Hi, I’d like to share an implementation of the FFT that achieves 160 Gflop/s on the GeForce 8800 GTX, which is 3x faster than 50 Gflop/s offered by the CUFFT. It is designed for n = 512, which is hardcoded. The implementation also includes cases n = 8 and n = 64 working in a special data layout.
Update (Sep 8, 2008): I attached a newer version that includes n = 16, n = 256 and n = 1024 cases. Here is its performance in Gflop/s when using driver 177.11 (up to ~40% slower with the newer 177.84 version):
Update (Jan 12, 2009): I attached a quickly patched version that supports forward and inverse FFTs for n = 8, 16, 64, 256, 512, 1024, 2048, 4096 and 8192. Here are results for CUDA 2.1 beta, driver 180.60:
Some of the layouts used are not straightforward. If you need filtering based on element-wise multiplication by a vector in the frequency space, I’d suggest using a similar layout for the vector. IFFT_011209.zip (19.5 KB) FFT_090808.zip (11 KB) FFT_061408.zip (7.43 KB)
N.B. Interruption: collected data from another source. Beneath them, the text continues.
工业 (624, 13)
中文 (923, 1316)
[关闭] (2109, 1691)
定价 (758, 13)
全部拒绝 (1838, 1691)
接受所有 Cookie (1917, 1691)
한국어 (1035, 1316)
Thanks for looking in the code! I tried your technique but didn’t get any difference. According to decuda, both choices produce nearly identical machine code. The only difference is that a couple of instructions were reordered and few registers were renamed. It seems that __sincosf is compiled into the same instructions as pair of __cosf and __sinf.
Vasily, I was surprised to hear it didn’t make a difference - I have some rotation code that got a nice benefit from using sincosf versus sinf and cosf. Thanks to both of you for the explanation. Turns out I use the full precision calls.
I have a couple of questions, i’m kind of a beginner so it might not be very interesting…
I’ve been working on DCTs recenlty, that’s why i’m interested in your code.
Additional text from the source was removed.